# VGG Neural Network

VGG is a convolutional neural network architcture that was proposed by Karen Simonyan
and Andrew Zisserman of Oxford Robotics Institute in the the year 2014. in a paper called [Very deep convolutinal networks for large-scale image recognition](https://arxiv.org/pdf/1409.1556.pdf). It was submitted to Large Scale Visual Recognition Challenge 2014 (ILSVRC2014).

VGG takes in a 224x224 pixel RGB image. For the ImageNet competition, the authors cropped out the center 224x224 patch in each image to keep the input image size consistent.

The convolutional layers in VGG use a very small receptive field (3x3, the smallest possible size that still captures left/right and up/down). There are also 1x1 convolution filters which act as a linear transformation of the input, which is followed by a ReLU unit. The convolution stride is fixed to 1 pixel so that the spatial resolution is preserved after convolution.
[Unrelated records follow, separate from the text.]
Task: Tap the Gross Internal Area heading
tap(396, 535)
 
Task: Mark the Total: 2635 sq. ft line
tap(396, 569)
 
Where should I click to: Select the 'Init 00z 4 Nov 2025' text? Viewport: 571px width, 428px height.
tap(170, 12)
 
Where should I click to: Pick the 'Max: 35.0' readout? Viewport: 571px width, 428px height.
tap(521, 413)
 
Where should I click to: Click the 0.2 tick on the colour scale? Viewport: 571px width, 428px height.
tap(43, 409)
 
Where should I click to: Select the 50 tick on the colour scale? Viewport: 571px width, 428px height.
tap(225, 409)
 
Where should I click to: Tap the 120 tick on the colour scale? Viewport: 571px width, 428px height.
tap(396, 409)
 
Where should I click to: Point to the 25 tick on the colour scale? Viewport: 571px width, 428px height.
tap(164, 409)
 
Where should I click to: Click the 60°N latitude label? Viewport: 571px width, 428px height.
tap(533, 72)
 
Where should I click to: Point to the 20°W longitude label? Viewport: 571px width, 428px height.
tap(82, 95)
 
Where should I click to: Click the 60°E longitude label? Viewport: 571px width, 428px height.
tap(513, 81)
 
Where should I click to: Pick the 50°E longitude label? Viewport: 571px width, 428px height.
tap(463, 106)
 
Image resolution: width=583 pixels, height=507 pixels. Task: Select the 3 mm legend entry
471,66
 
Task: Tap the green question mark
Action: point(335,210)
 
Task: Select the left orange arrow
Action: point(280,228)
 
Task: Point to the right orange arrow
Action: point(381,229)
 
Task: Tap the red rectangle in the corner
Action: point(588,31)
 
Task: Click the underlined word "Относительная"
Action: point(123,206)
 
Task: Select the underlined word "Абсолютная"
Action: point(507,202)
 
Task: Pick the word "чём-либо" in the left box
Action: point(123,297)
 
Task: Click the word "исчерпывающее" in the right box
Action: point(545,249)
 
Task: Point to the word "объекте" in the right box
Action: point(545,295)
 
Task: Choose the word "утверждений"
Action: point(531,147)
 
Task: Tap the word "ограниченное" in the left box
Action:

VGG has three fully-connected layers: the first two have 4096 channels each and the third has 1000 channels, 1 for each class.
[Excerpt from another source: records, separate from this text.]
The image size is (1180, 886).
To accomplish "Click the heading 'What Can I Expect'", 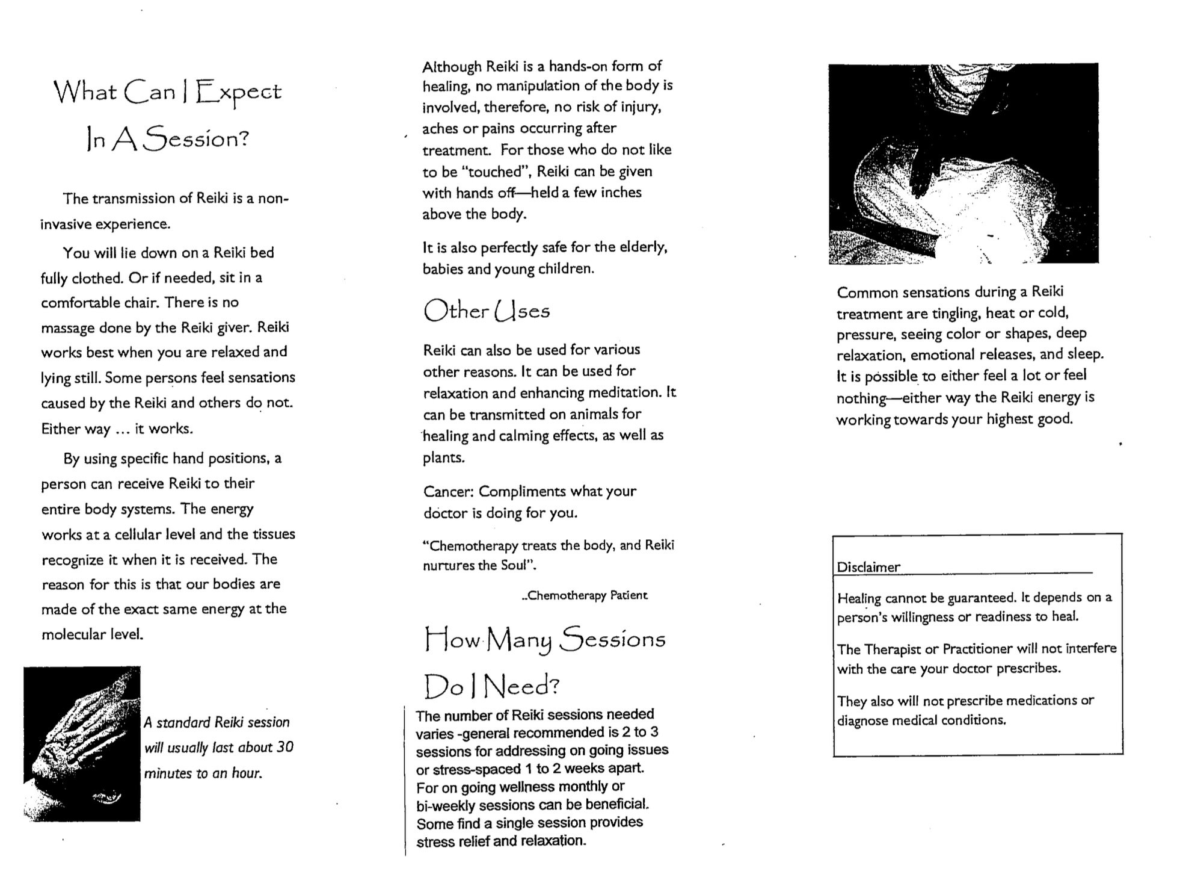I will [167, 92].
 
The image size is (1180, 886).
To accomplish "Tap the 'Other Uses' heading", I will [487, 311].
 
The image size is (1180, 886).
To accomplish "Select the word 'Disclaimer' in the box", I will [868, 567].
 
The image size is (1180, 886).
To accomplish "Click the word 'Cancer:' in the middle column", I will [448, 491].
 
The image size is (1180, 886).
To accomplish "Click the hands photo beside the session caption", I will [82, 743].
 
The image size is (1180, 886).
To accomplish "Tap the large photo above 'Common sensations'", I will [962, 163].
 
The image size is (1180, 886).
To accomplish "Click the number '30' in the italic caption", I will [284, 748].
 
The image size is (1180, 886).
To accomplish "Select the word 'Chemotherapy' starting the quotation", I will [472, 546].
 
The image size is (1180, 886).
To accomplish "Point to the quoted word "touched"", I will [496, 172].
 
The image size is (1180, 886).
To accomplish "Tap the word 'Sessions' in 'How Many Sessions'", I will [612, 639].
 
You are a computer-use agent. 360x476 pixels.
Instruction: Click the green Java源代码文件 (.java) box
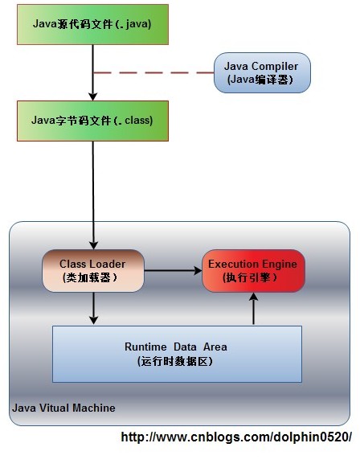92,24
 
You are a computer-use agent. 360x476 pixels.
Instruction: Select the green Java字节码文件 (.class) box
92,121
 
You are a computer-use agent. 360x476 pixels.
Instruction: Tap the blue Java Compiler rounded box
262,72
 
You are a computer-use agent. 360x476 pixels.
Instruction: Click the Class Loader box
93,271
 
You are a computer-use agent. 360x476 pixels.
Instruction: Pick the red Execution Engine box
254,271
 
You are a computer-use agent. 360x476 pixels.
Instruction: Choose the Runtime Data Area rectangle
177,354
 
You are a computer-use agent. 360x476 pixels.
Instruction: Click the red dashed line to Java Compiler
153,72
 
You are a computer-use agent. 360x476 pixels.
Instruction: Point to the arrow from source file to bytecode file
93,72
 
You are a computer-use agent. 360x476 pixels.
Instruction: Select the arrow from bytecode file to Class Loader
93,193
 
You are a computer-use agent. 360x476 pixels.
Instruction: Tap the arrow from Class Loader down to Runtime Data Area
93,309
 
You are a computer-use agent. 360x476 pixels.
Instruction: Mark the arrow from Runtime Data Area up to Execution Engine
254,309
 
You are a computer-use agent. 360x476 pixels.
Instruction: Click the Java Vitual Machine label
63,408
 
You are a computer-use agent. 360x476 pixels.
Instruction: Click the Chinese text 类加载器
90,277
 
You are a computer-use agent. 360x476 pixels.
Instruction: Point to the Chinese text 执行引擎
253,277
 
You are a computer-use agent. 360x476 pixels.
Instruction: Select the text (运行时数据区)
176,361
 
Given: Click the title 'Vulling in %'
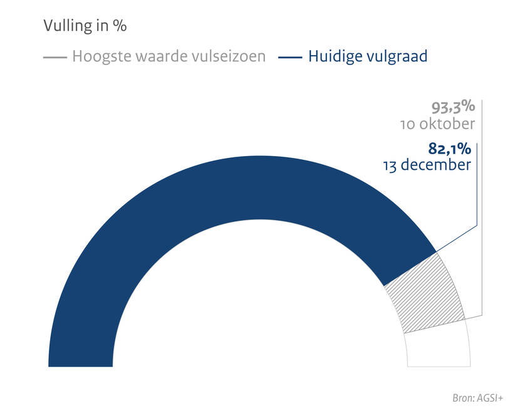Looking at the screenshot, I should (85, 26).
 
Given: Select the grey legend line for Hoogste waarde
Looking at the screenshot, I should (55, 57).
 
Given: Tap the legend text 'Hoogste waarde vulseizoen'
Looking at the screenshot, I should (169, 56).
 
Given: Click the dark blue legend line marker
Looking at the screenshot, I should (290, 57).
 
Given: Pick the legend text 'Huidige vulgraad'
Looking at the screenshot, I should (368, 56).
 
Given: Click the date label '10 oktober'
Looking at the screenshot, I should (437, 124).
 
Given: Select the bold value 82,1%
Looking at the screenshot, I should (449, 149).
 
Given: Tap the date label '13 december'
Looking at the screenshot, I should (426, 166).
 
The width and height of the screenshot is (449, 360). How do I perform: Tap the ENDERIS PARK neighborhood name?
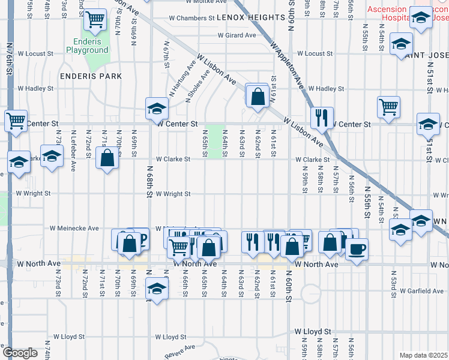point(91,76)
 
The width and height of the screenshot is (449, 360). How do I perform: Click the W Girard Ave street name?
point(237,35)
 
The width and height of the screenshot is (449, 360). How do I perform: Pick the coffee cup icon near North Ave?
point(357,249)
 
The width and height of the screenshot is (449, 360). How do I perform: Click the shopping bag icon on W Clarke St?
point(107,159)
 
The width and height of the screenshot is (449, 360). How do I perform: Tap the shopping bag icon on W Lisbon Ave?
point(258,96)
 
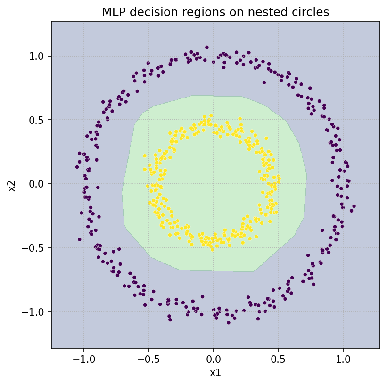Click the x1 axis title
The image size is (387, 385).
coord(215,373)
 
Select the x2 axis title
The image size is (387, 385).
coord(13,184)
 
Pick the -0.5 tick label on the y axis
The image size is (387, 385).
coord(34,248)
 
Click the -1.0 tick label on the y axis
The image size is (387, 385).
coord(34,311)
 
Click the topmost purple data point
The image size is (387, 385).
coord(206,47)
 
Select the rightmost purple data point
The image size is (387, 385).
coord(354,206)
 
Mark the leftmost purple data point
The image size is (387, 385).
coord(77,167)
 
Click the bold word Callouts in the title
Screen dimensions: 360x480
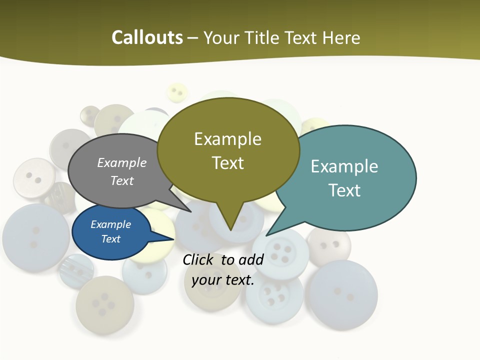click(147, 38)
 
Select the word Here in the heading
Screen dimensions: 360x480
click(340, 38)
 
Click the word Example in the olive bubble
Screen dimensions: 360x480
click(228, 139)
All of VGG’s hidden layers use ReLU (a huge innovation from AlexNet that cut training time). VGG does not generally use Local Response Normalization (LRN), as LRN increases memory consumption and training time with no particular increase in accuracy.
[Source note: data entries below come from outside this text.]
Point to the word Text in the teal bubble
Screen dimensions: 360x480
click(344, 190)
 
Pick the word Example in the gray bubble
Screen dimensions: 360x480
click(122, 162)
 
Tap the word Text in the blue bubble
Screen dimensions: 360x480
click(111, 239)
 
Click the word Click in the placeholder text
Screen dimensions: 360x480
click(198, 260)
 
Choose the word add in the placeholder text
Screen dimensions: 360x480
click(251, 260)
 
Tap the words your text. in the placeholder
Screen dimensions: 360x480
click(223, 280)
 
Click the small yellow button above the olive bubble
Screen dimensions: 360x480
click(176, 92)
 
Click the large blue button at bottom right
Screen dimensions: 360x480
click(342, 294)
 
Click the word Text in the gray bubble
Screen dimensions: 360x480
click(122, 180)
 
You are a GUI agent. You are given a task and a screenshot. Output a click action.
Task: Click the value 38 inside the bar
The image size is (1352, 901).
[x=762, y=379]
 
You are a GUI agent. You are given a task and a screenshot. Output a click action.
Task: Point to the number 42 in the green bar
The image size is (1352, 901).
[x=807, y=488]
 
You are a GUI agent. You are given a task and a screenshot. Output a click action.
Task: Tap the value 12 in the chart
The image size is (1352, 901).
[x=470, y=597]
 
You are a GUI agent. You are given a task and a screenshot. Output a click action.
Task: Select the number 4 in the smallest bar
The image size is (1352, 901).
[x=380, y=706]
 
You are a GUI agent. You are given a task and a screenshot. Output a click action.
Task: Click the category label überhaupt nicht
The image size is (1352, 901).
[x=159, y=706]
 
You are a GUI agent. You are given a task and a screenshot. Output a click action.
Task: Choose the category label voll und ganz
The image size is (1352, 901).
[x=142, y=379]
On a single test scale, VGG achieved a top-1 error of 25.5% and a top-5 error of 8.0%. At multiple test scales, VGG got a top-1 error of 24.8% and a top-5 error of 7.5%. VGG also achieved second place in the 2014 ImageNet competition with its top-5 error of 7.3%, which they decreased to 6.8% after the submission.

In [1]:
import torch
import torch.nn as nn

Thea are various VGG configurations listed in the paper. Number by the VGG stands for number of layers (the depth), and the M stands for `maxpool`:

In [2]:
VGG_types = {
    "VGG11": [64, "M", 128, "M", 256, 256, "M", 512, 512, "M", 512, 512, "M"],
    "VGG13": [64, 64, "M", 128, 128, "M", 256, 256, "M", 512, 512, "M", 512, 512, "M"],
    "VGG16": [64, 64, "M", 128, 128, "M", 256, 256, 256, "M", 512, 512, 512, "M", 512, 512, 512, "M",],
    "VGG19": [64, 64, "M", 128, 128, "M", 256, 256, 256, 256, "M", 512, 512, 512, 512, "M", 512, 512, 512, 512,"M",],
}

The one we'll be focusing on is VGG16.
Now, lets build the network:

In [3]:
class VGG_net(nn.Module):
    def __init__(self, in_channels=3, num_classes=1000):
        super(VGG_net, self).__init__()
        self.in_channels = in_channels
        self.conv_layers = self.create_conv_layers(VGG_types["VGG16"])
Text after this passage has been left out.